Dodd wants it both ways, she wants to be seen as the “real deal” when she talks about her time as a Witch, but her own biography is that of a seeker, a dabbler, who simply rebelled for a time against her childhood faith (later in the article she talks of a post-Pagan period where she was a “vegan Buddhist”). She tries to sound authoritative about Wicca, but has obviously not read deeply, or kept up to date on recent scholarship before penning her Catholic pamphlet. Her emphasis on spiritual danger is also typical of modern anti-Pagan narratives, one that I addressed several years ago when reviewing Catherine Edwards Sanders’ book “Wicca’s Charm”.

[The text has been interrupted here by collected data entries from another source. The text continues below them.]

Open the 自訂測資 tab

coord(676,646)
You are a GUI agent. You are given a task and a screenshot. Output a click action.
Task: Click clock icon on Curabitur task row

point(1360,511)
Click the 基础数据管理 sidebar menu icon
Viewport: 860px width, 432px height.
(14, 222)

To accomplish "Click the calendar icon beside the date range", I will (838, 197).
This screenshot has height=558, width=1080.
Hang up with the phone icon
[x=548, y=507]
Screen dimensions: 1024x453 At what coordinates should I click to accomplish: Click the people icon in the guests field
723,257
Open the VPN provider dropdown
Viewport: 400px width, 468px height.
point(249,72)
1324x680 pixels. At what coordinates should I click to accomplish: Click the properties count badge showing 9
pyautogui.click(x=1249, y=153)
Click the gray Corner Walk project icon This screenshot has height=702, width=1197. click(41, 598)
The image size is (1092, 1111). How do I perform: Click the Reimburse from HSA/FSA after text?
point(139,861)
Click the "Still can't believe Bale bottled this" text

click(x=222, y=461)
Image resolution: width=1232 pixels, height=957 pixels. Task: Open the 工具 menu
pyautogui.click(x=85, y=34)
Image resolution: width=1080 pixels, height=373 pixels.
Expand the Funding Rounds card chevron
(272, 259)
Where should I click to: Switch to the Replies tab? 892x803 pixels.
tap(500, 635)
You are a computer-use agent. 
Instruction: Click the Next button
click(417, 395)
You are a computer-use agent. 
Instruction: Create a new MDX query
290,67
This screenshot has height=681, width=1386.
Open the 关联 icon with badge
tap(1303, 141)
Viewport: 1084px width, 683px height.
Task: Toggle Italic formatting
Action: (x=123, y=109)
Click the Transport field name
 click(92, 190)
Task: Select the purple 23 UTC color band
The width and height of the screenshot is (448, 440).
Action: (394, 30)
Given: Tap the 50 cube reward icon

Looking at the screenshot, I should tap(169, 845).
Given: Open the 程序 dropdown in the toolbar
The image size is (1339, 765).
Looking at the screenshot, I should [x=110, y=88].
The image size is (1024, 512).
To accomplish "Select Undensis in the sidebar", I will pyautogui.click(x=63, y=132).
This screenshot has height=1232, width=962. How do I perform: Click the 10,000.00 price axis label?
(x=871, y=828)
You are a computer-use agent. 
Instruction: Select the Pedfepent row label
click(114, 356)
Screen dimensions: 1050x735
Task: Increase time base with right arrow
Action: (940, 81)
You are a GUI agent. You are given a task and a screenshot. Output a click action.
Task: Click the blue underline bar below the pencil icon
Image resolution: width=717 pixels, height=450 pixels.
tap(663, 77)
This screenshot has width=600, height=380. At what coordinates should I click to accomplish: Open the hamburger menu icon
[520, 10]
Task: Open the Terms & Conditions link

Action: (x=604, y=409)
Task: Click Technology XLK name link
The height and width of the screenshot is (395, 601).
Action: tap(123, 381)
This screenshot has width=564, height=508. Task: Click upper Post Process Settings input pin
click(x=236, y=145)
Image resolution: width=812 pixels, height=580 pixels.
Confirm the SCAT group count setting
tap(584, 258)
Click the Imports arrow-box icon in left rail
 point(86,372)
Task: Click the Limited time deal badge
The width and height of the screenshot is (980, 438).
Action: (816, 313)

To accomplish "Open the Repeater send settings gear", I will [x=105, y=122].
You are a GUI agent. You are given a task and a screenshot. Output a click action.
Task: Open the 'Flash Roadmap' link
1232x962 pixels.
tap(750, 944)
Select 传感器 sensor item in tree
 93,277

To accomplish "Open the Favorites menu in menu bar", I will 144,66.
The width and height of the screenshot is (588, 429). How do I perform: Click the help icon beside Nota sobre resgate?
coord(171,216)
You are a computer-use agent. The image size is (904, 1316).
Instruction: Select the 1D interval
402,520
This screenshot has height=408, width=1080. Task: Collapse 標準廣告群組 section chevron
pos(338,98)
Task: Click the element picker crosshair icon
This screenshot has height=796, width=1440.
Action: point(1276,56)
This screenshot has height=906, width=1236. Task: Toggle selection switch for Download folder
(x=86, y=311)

“Finally I feel I must address the “dangers” of the spirit world that Sanders brings up again and again in her book. She takes great pains to point out that every Wiccan she has talked to speaks of the dangers of working with the world of spirit if you are untrained or unprepared. She hammers home how our circle-castings and quarter-calls are done to “protect” us from a dangerous world beyond this plane. She doesn’t mention that many of these beliefs are part of the Christian heritage she feels we would cast away if we were “true” Pagans. Many of the ritualistic “protections” we have incorporated were written by Christian men with a Christian sense of fear of the world of spirit. The problems the inexperienced adept encounters when working with magick is the same problem that fervent Christian converts have when they ask a loving God to grant them the destruction of enemies or great material wealth. They experience an ego death when they realize these wishes will never be granted. You can call this the “three-fold law” or “God’s grace,” but the results are quite similar. Either the convert or the adept will grow up, or they will remain delusional and jump to the next spiritual path they feel will grant them their wishes.”
Dodd is wearing the mask of concern, but the fact that she felt the need to write this pamphlet shows her own spiritual immaturity. She notes that she continues to “struggle” with her faith, and seemingly clings to the idea that her faith is more “ecological, feminist, pacifist” than Wicca, for to believe otherwise might irreparably crack her insistence on Catholicism’s superiority. The “best” faiths, if we insist on talking in imaginary hierarchies of belief and tradition, feel no need to write pamphlets calling other faiths into question. Their excellence would shine through without the need of half-truths and omissions that cast opponents in a less favorable light. Having just spent a long weekend surrounded with some of the best individuals and groups my family of faiths have to offer, I can tell you that her failure to find depth or breadth was a personal one.
In the end, her work does us a favor I no longer wish to beg from the dominant monotheisms, the kindness of not calling us Satanic. As I said in my commentary on “Generation Hex”, refraining from calling us Satanic baby-killers is no longer enough. Realizing that the extremist slanders are false is a small first step, not the journey’s end. No doubt some, and perhaps Dodd herself, will consider this work a great leap forward, but I would rather all the masks fell away and we can truly estimate each other on the merits and deficits we truly possess.